An exact retyping of every record is required.

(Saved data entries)
--------

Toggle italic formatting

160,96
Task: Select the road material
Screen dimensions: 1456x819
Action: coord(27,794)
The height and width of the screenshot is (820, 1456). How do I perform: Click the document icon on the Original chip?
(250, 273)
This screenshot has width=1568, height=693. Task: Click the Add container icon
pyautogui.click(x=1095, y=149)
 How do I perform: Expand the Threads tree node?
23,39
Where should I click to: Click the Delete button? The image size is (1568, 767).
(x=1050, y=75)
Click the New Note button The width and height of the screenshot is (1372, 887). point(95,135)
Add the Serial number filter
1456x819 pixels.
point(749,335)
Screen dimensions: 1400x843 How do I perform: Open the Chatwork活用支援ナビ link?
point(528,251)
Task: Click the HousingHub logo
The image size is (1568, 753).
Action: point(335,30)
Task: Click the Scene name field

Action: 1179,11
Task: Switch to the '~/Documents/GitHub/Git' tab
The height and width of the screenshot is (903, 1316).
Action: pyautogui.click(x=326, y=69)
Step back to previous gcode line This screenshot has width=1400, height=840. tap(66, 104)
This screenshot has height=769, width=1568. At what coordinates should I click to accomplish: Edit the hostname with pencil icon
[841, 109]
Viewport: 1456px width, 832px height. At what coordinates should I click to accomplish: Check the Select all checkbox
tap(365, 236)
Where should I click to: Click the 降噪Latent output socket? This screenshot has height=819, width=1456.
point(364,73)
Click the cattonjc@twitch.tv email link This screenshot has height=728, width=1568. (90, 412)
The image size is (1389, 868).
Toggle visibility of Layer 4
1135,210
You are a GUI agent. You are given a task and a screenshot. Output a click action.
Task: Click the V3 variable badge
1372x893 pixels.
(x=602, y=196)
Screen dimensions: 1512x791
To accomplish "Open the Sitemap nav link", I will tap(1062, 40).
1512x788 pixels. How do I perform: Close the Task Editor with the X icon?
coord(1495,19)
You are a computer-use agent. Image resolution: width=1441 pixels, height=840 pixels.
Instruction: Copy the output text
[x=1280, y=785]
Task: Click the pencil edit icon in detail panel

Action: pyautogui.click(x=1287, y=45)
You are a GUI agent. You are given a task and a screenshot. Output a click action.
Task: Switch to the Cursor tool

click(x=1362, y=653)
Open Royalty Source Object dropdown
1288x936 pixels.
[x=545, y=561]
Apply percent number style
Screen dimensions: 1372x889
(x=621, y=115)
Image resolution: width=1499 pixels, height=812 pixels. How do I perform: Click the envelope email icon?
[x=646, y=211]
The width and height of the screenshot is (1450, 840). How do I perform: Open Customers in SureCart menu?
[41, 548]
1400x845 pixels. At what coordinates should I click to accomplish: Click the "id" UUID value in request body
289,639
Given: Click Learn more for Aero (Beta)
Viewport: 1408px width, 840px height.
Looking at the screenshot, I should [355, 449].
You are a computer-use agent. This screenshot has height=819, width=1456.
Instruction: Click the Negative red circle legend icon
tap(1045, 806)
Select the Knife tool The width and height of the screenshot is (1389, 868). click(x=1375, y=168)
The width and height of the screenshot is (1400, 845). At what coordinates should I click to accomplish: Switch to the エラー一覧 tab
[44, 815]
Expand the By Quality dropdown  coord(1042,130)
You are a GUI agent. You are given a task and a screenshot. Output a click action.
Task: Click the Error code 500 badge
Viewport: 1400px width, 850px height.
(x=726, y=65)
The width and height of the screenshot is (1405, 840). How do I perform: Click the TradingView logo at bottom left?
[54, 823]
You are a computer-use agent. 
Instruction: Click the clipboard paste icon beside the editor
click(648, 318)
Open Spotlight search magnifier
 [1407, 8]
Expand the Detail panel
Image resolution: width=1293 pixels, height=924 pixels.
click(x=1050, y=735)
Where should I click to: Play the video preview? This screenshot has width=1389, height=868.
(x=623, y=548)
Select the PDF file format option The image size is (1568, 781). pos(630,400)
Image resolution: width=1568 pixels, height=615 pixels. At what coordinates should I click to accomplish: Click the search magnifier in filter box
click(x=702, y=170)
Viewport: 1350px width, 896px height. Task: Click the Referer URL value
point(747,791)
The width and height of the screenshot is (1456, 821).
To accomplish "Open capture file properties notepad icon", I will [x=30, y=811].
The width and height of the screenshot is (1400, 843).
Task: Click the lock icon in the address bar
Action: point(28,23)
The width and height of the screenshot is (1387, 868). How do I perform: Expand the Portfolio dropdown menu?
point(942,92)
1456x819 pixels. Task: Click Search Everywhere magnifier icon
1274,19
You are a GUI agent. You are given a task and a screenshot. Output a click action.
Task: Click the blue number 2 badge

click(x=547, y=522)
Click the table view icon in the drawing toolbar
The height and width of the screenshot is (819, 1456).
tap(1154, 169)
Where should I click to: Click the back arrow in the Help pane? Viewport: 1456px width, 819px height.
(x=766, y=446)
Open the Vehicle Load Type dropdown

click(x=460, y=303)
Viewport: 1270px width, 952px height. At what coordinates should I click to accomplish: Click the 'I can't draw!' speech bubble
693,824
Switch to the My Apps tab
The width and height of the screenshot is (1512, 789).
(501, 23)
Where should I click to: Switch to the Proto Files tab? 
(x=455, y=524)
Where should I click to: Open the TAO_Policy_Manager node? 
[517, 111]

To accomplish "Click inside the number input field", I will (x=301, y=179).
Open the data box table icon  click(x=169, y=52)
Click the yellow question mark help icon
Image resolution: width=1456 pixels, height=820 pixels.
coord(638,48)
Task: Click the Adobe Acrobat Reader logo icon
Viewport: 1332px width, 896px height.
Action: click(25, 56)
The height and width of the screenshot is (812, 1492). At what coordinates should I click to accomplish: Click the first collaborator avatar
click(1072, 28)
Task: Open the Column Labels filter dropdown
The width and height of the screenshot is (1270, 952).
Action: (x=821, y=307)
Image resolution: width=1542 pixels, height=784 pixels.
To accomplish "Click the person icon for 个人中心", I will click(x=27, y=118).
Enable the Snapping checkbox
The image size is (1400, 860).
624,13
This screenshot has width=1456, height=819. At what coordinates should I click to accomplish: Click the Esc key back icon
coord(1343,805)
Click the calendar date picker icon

--------

• **WRITTEN RESPONSE**:
Toggle italic formatting

160,96
Task: Select the road material
Screen dimensions: 1456x819
Action: coord(27,794)
The height and width of the screenshot is (820, 1456). How do I perform: Click the document icon on the Original chip?
(250, 273)
This screenshot has width=1568, height=693. Task: Click the Add container icon
pyautogui.click(x=1095, y=149)
 How do I perform: Expand the Threads tree node?
23,39
Where should I click to: Click the Delete button? The image size is (1568, 767).
(x=1050, y=75)
Click the New Note button The width and height of the screenshot is (1372, 887). point(95,135)
Add the Serial number filter
1456x819 pixels.
point(749,335)
Screen dimensions: 1400x843 How do I perform: Open the Chatwork活用支援ナビ link?
point(528,251)
Task: Click the HousingHub logo
The image size is (1568, 753).
Action: point(335,30)
Task: Click the Scene name field

Action: 1179,11
Task: Switch to the '~/Documents/GitHub/Git' tab
The height and width of the screenshot is (903, 1316).
Action: pyautogui.click(x=326, y=69)
Step back to previous gcode line This screenshot has width=1400, height=840. tap(66, 104)
This screenshot has height=769, width=1568. At what coordinates should I click to accomplish: Edit the hostname with pencil icon
[841, 109]
Viewport: 1456px width, 832px height. At what coordinates should I click to accomplish: Check the Select all checkbox
tap(365, 236)
Where should I click to: Click the 降噪Latent output socket? This screenshot has height=819, width=1456.
point(364,73)
Click the cattonjc@twitch.tv email link This screenshot has height=728, width=1568. (90, 412)
The image size is (1389, 868).
Toggle visibility of Layer 4
1135,210
You are a GUI agent. You are given a task and a screenshot. Output a click action.
Task: Click the V3 variable badge
1372x893 pixels.
(x=602, y=196)
Screen dimensions: 1512x791
To accomplish "Open the Sitemap nav link", I will tap(1062, 40).
1512x788 pixels. How do I perform: Close the Task Editor with the X icon?
coord(1495,19)
You are a computer-use agent. Image resolution: width=1441 pixels, height=840 pixels.
Instruction: Copy the output text
[x=1280, y=785]
Task: Click the pencil edit icon in detail panel

Action: pyautogui.click(x=1287, y=45)
You are a GUI agent. You are given a task and a screenshot. Output a click action.
Task: Switch to the Cursor tool

click(x=1362, y=653)
Open Royalty Source Object dropdown
1288x936 pixels.
[x=545, y=561]
Apply percent number style
Screen dimensions: 1372x889
(x=621, y=115)
Image resolution: width=1499 pixels, height=812 pixels. How do I perform: Click the envelope email icon?
[x=646, y=211]
The width and height of the screenshot is (1450, 840). How do I perform: Open Customers in SureCart menu?
[41, 548]
1400x845 pixels. At what coordinates should I click to accomplish: Click the "id" UUID value in request body
289,639
Given: Click Learn more for Aero (Beta)
Viewport: 1408px width, 840px height.
Looking at the screenshot, I should [355, 449].
You are a computer-use agent. This screenshot has height=819, width=1456.
Instruction: Click the Negative red circle legend icon
tap(1045, 806)
Select the Knife tool The width and height of the screenshot is (1389, 868). click(x=1375, y=168)
The width and height of the screenshot is (1400, 845). At what coordinates should I click to accomplish: Switch to the エラー一覧 tab
[44, 815]
Expand the By Quality dropdown  coord(1042,130)
You are a GUI agent. You are given a task and a screenshot. Output a click action.
Task: Click the Error code 500 badge
Viewport: 1400px width, 850px height.
(x=726, y=65)
The width and height of the screenshot is (1405, 840). How do I perform: Click the TradingView logo at bottom left?
[54, 823]
You are a computer-use agent. 
Instruction: Click the clipboard paste icon beside the editor
click(648, 318)
Open Spotlight search magnifier
 [1407, 8]
Expand the Detail panel
Image resolution: width=1293 pixels, height=924 pixels.
click(x=1050, y=735)
Where should I click to: Play the video preview? This screenshot has width=1389, height=868.
(x=623, y=548)
Select the PDF file format option The image size is (1568, 781). pos(630,400)
Image resolution: width=1568 pixels, height=615 pixels. At what coordinates should I click to accomplish: Click the search magnifier in filter box
click(x=702, y=170)
Viewport: 1350px width, 896px height. Task: Click the Referer URL value
point(747,791)
The width and height of the screenshot is (1456, 821).
To accomplish "Open capture file properties notepad icon", I will [x=30, y=811].
The width and height of the screenshot is (1400, 843).
Task: Click the lock icon in the address bar
Action: point(28,23)
The width and height of the screenshot is (1387, 868). How do I perform: Expand the Portfolio dropdown menu?
point(942,92)
1456x819 pixels. Task: Click Search Everywhere magnifier icon
1274,19
You are a GUI agent. You are given a task and a screenshot. Output a click action.
Task: Click the blue number 2 badge

click(x=547, y=522)
Click the table view icon in the drawing toolbar
The height and width of the screenshot is (819, 1456).
tap(1154, 169)
Where should I click to: Click the back arrow in the Help pane? Viewport: 1456px width, 819px height.
(x=766, y=446)
Open the Vehicle Load Type dropdown

click(x=460, y=303)
Viewport: 1270px width, 952px height. At what coordinates should I click to accomplish: Click the 'I can't draw!' speech bubble
693,824
Switch to the My Apps tab
The width and height of the screenshot is (1512, 789).
(501, 23)
Where should I click to: Switch to the Proto Files tab? 
(x=455, y=524)
Where should I click to: Open the TAO_Policy_Manager node? 
[517, 111]

To accomplish "Click inside the number input field", I will (x=301, y=179).
Open the data box table icon  click(x=169, y=52)
Click the yellow question mark help icon
Image resolution: width=1456 pixels, height=820 pixels.
coord(638,48)
Task: Click the Adobe Acrobat Reader logo icon
Viewport: 1332px width, 896px height.
Action: click(25, 56)
The height and width of the screenshot is (812, 1492). At what coordinates should I click to accomplish: Click the first collaborator avatar
click(1072, 28)
Task: Open the Column Labels filter dropdown
The width and height of the screenshot is (1270, 952).
Action: (x=821, y=307)
Image resolution: width=1542 pixels, height=784 pixels.
To accomplish "Click the person icon for 个人中心", I will click(x=27, y=118).
Enable the Snapping checkbox
The image size is (1400, 860).
624,13
This screenshot has width=1456, height=819. At what coordinates should I click to accomplish: Click the Esc key back icon
coord(1343,805)
Click the calendar date picker icon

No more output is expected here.